Sus comentarios sobre la soledad. Tal vez permanezca aún en su memoria esa palabra porque entonces le parecía del todo incomprensible: cuando era jovencita, con dos hermanos y dos hermanas, le horrorizaban las multitudes; para trabajar, para leer, no disponía de una habitación propia y difícilmente encontraba un rincón para aislarse. Estaba claro que sus preocupaciones no eran las mismas, pero comprendía que, en boca de su amigo, la palabra soledad adquiría un sentido más abstracto y más noble: atravesar la vida sin interesar a nadie; hablar sin ser escuchada; sufrir sin inspirar compasión; por lo tanto, vivir como de hecho ha vivido desde entonces.
Ha dejado el coche en un barrio cerca de su casa y busca un café. Cuando no tiene a nadie con quien almorzar, nunca va a un restaurante (donde, frente a ella, en una silla vacía, se sentaría la soledad para observarla), sino que prefiere comer un sándwich en la barra. Al pasar ante un escaparate, su mirada se encuentra con su reflejo. Se detiene. Se mira, es su vicio, tal vez el único. Fingiendo mirar lo que está expuesto se observa a sí misma. Alguien le dijo una vez que se parecía a una Virgen eslava: pelo oscuro, ojos azules, cara redondeada.

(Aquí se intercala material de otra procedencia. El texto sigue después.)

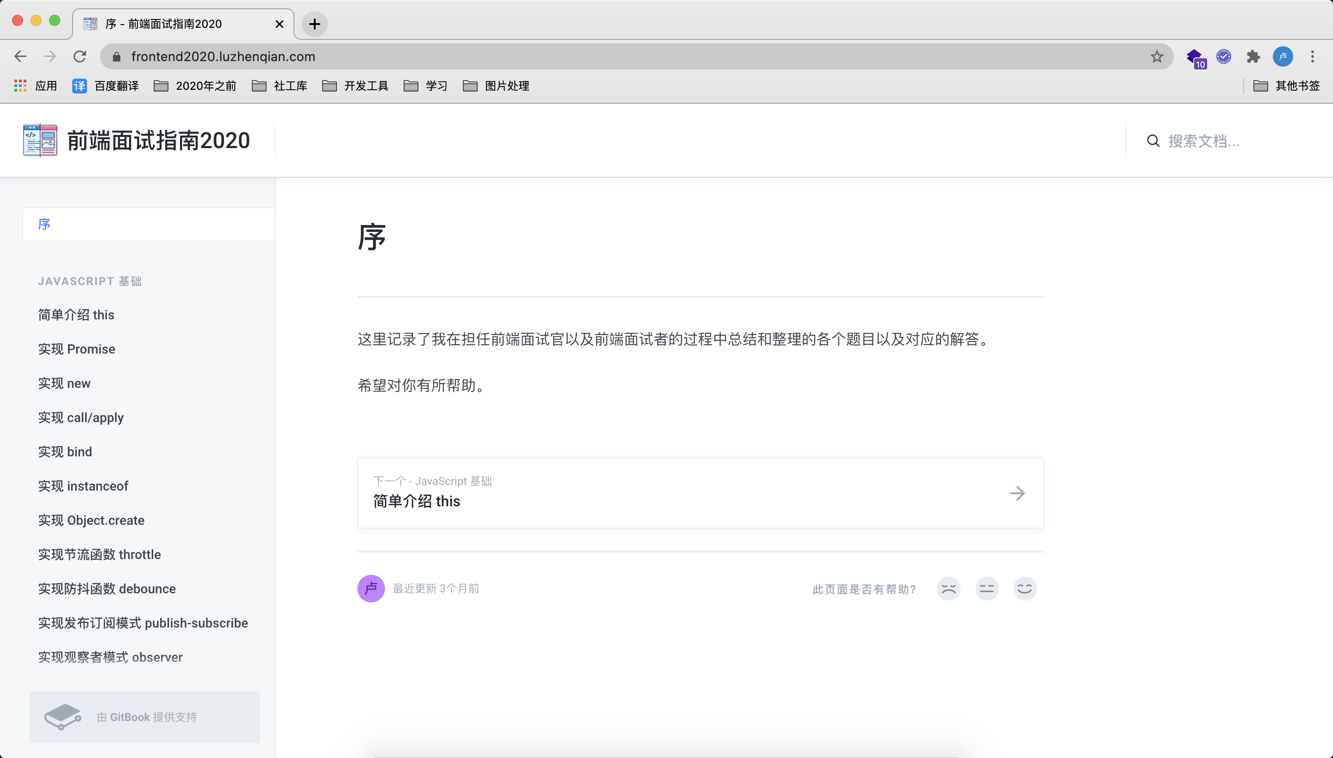Click the happy face feedback icon
The height and width of the screenshot is (758, 1333).
(1025, 588)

Sabe que es hermosa, lo sabe desde siempre y es su único motivo de felicidad.
Luego se da cuenta de que lo que ve no es tan sólo su rostro vagamente reflejado, sino el escaparate mismo de una carnicería: un costillar colgado, piernas cortadas, una cabeza de cerdo con un morro amistoso y conmovedor, más allá en el interior de la tienda, cuerpos de aves desplumadas, patas al aire, impotentes, porque así las ha dispuesto un ser humano, y, de pronto, es presa del espanto, su rostro se crispa, encoge los puños y se esfuerza por ahuyentar la pesadilla.

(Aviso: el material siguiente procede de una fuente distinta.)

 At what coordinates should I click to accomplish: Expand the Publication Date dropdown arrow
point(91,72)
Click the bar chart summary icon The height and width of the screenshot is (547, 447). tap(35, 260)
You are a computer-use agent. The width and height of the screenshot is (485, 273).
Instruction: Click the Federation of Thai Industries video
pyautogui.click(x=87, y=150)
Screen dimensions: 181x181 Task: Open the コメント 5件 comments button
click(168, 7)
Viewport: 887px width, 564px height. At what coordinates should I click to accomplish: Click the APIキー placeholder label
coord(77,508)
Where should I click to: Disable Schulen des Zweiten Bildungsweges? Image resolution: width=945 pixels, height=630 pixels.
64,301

Irena le ha hecho hoy una pregunta que suelen hacerle de vez en cuando: por qué no ha cambiado de peinado. No, no lo ha cambiado ni nunca lo cambiará porque es hermosa mientras conserve el cabello tal como lo lleva alrededor de la cabeza. Conociendo el indiscreto cacareo de los peluqueros, había elegido el suyo en un barrio periférico, donde ninguna de sus amigas iría jamás a peinarse. Debía proteger el secreto de su oreja izquierda al precio de una gran disciplina y de todo un sistema de precauciones. ¿Cómo conciliar el deseo de los hombres con el deseo de parecerles hermosa? Al principio había buscado otras salidas (desesperados viajes al extranjero donde nadie la conociera y donde ninguna indiscreción pudiera traicionarla), pero más tarde se había vuelto radical y había sacrificado su vida erótica en favor de su belleza.
De pie ante la barra, bebe cerveza lentamente y come un sándwich de queso. No tiene prisa; no tiene nada que hacer. Como cada domingo, por la tarde lee y por la noche come algo a solas.